I thank you for the welcome that I have received here and that I have received throughout Aotearoa, New Zealand, in these past ten days.  I and my family and my friends have been made to feel profoundly accepted and part of family in our time here, and I acknowledge with much gratitude all those who have made us so welcome.  I acknowledge those who have come here today to welcome us to this place.  I acknowledge also the ground on which we stand here together, that ground so deeply shaken, so much a sign of suffering and of challenge in this last time.  And here in front of this sacred place I thank you again on behalf of those who have come with me and wish peace to all here.  Tena koto, tena koto, tena koto.

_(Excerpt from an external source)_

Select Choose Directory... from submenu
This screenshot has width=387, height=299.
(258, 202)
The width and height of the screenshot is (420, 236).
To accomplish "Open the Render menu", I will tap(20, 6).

I have come here as a guest to the city which has suffered greatly, both during and after natural disaster.

When disasters happen, they are not simply a matter of physical challenge; they challenge people’s spirits in so many different ways.  They challenge our hearts and our imagination.  They challenge us not to fall apart as individuals or as communities.  They challenge us to find ways of being together more deeply and more faithfully than ever.  But in a way every city faces these challenges.  Every city is a place where people have decided to live, where people have come to live.  It’s not surprising that cities re-invent themselves so often in our day.  And after a great trauma or disaster affecting a city, there is a special opportunity for communities to decide how they are to be together, how they are to re-make themselves and what matters most to them.  How they are to discover a new commitment to one another. 

In the wake of disaster and trauma, a city has to decide what is it that binds it together above all?  What are the promises we make to one another in a city?  Because a truly healthy and just city is a place where people make promises to one another.  They promise to be there for one another’s safety and welfare, and our scriptural readings this evening underline the foundations that we have for making those promises.  In the Old Testament lesson we hear the words of the sovereign Lord, ‘I will re-settle your tribes, the ruins will be rebuilt’.  The foundation which he promises is God’s promise to re-settle, to rebuild.  God’s promise to re-create lives that have been scarred and shaken and broken, and the belief in that kind of God is perhaps the deepest motivation we can have of rebuilding every aspect of our life together.  But in the New Testament lesson that is given still more shape and direction, here is Christ speaking of the witness that he bears – a witness to himself as a witness to God the Father.  A witness to the God who does not go away.  We who are called to be Christ’s witnesses in this city, this country, and this world, we are here to make that act of testament, that act of witness.  We are promising ourselves as Church to this place, this soil, this community, these people.  Christ’s body on earth, his people, his family are here to make real Christ’s testimony, Christ’s witness to the God who promises to re-settle and rebuild.  Christ’s body on earth is here to announce its commitment to every part of the community, every dimension of its life.  I’ve seen that working itself out in other cities that have been through terrible trauma. 

I’ve been privileged to see something of what the Church has meant in Manhattan around Ground Zero, in New Orleans in the wake of the Hurricane.  I look forward with eagerness and expectation to seeing the same fidelity, the same generosity here in this city so significantly named for Christ’s Church.  And as Bishop of a Cathedral in another Canterbury, which is called Christchurch Cathedral, I come as a brother of faith in the family of Christ to tell you of the commitment and the loyalty that we in Canterbury and Canterbury Christchurch have felt in our prayers and our reflections in these last two years, and it is a great gift for me to be able to come in person to say these words to you, to affirm our belonging together, and to join you in that act of commitment, of fresh commitment to being Christ’s witnesses here to God’s promise to restore the lives that have been broken, the ground that has split apart, to build on that foundation a city of justice and generosity and welcome, which is what we all pray for the future of this beautiful and much afflicted place.

Thank you once again, and I wish you God’s blessing.